I think that's fairly normal, having alternative frontends can only be beneficial to the community. I know it also look like there is a single Jupyter team, but the project is quite large, there are a lot of constraints and disagreements internally and there is not way to accomodate all users in the default jupyter install. Alternative are always welcome ; at least if they don't fragment the ecosystem by being not backward compatible with the default.
Also to be fair I'm also one of the Jupyter dev that agree with many points of OP, and would have pulled it into a different direction; but regardldess I will still support people wanting to go in a different direction than mine.
The Jupyter community maintains a public spec of the notebook file format [1], the kernel protocol [2], etc. I have been involved with many alternative Jupyter clients, and having these specs combined with a friendly and welcoming community is incredibly helpful!!!
Vscode and vscode.dev support wasm container runtimes now; so the Python kernel runs in WASM runs in a WASM container runs in vscode FWIU.
Vscode supports polyglot notebooks that run multiple kernels, like "vatlab/sos-notebook"
and "minrk/allthekernels". Defining how to share variables between kernels is the more unsolved part AFAIU. E.g. Arrow has bindings for zero-copy sharing in multiple languages.
Cocalc, Zeppelin, Marimo notebook, Data Bricks, Google Colaboratory (Colab tools), and VSCode have different takes on notebooks with I/O in JSON.
There is no CDATA in HTML5; so HTML within an HTML based notebook format would need to escape encode binary data in cell output, too. But the notebook format is not a packaging format. So, for reproducibility of (polyglot) notebooks there must also be a requirements.txt or an environment.yml to indicate the version+platform of each dependency in Python and other languages.
repo2docker (and repo2podman) build containers by installing packages according to the first requirements .txt or environment.yml it finds according to REES Reproducible Execution Environment Standard. repo2docker includes a recent version of jupyterlab in the container.
JupyterLab does not default to HTTPS with an LetsEncrypt self-signed cert but probably should, because Jupyter is a shell that can run commands as the user that owns the Jupyter kernel process.
MoSH is another way to run a web-based remote terminal. Jupyter terminal is not built on MoSH Mobile Shell.
Cocalc's Time Slider tracks revisions to all files in a project; including latex manuscripts (for ArXiV), which - with Computer Modern fonts and two columns - are the typical output of scholarly collaboration on a ScholarlyArticle.

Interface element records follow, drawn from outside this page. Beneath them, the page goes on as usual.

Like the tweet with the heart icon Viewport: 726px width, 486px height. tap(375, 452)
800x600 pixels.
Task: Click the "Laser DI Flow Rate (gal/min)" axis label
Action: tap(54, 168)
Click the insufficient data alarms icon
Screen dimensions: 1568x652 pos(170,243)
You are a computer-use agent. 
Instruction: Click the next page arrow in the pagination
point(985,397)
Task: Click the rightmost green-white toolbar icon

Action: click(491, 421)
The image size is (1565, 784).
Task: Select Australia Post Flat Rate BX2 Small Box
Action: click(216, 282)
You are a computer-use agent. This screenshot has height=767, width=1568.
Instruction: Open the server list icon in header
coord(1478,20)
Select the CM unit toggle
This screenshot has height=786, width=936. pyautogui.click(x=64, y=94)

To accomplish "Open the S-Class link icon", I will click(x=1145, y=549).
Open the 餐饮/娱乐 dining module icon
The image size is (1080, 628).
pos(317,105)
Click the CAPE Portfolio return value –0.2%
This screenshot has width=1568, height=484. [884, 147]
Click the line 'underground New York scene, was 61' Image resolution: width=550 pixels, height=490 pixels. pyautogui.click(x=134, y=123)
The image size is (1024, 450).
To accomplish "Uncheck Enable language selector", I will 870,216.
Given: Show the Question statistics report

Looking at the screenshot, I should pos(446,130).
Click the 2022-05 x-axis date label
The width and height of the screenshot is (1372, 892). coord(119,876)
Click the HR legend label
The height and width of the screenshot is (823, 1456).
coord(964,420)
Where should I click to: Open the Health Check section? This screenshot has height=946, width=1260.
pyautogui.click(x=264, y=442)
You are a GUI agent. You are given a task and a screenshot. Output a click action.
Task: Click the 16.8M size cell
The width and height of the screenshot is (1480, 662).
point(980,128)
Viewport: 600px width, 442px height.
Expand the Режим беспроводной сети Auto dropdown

Docker Desktop and Podman Desktop are GUIs for running containers on Windows, Mac, and Linux.
containers become out of date quickly.
If programmer or non-programmer notebook authors do not keep versions specified in a requirements.txt upgraded, what will notify other users that they are installing old versions of software?
Are there CVEs in any of the software listed in the SBOM for a container?
There should be tests to run after upgrading notebook and notebook server dependencies.
> Any new package format must support cryptographic signatures and ideally WoT identity
Any new package format for jupyter must support multiple languages, because polyglot notebooks may require multiple jupyter kernels.
Existing methods for packaging notebooks as containers and/or as WASM: jupyter-docker-stacks, repo2docker / repo2podman, jupyterlite, container2wasm
You can sign and upload a container image built with repo2docker to any OCI image registry like Docker, Quay, GitHub, GitLab, Gitea; but because Jupyter runs a command execution shell on a TCP port, users should upgrade jupyter to limit the potential for remote exploitation of security vulnerabilities.
> Non programmers using notebooks are usually the least qualified to make them reproducible, so better just ship the whole thing.
Programs should teach idempotency, testing, isolation of sources of variance, and reproducibility.
What should the UI explain to the user?
If you want your code to be more likely to run in the future,
you need to add a "package" or a "package==version" string in a requirements.txt (or pyproject.toml, or an environment.yml) for each `import` statement in the code.
If you do not specify the exact versions with `package==version` or similar, when users try to install the requirements to run your notebook, they could get a newer or a different version of a package for a different operating system.
If you want to prevent MITM of package installs, you need to specify a hash for the package for this platform in the requirements.txt or similar; `package==version#sha256=adc123`.
If you want to further limit software supply chain compromise, you must check the cryptographic signatures on packages to install, and verify that you trust that key to sign that package. (This is challenging even for expert users.)
WASM containers that run jupyter but don't expose it on a TCP port may be less of a risk, but there is a performance penalty to WASM.
If you want users to be able to verify that your code runs and has the same output (is "reproducible"), you should include tests to run after upgrading notebook and notebook server dependencies.
Also to be fair I'm also one of the Jupyter dev that agree with many points of OP, and would have pulled it into a different direction; but regardldess I will still support people wanting to go in a different direction than mine.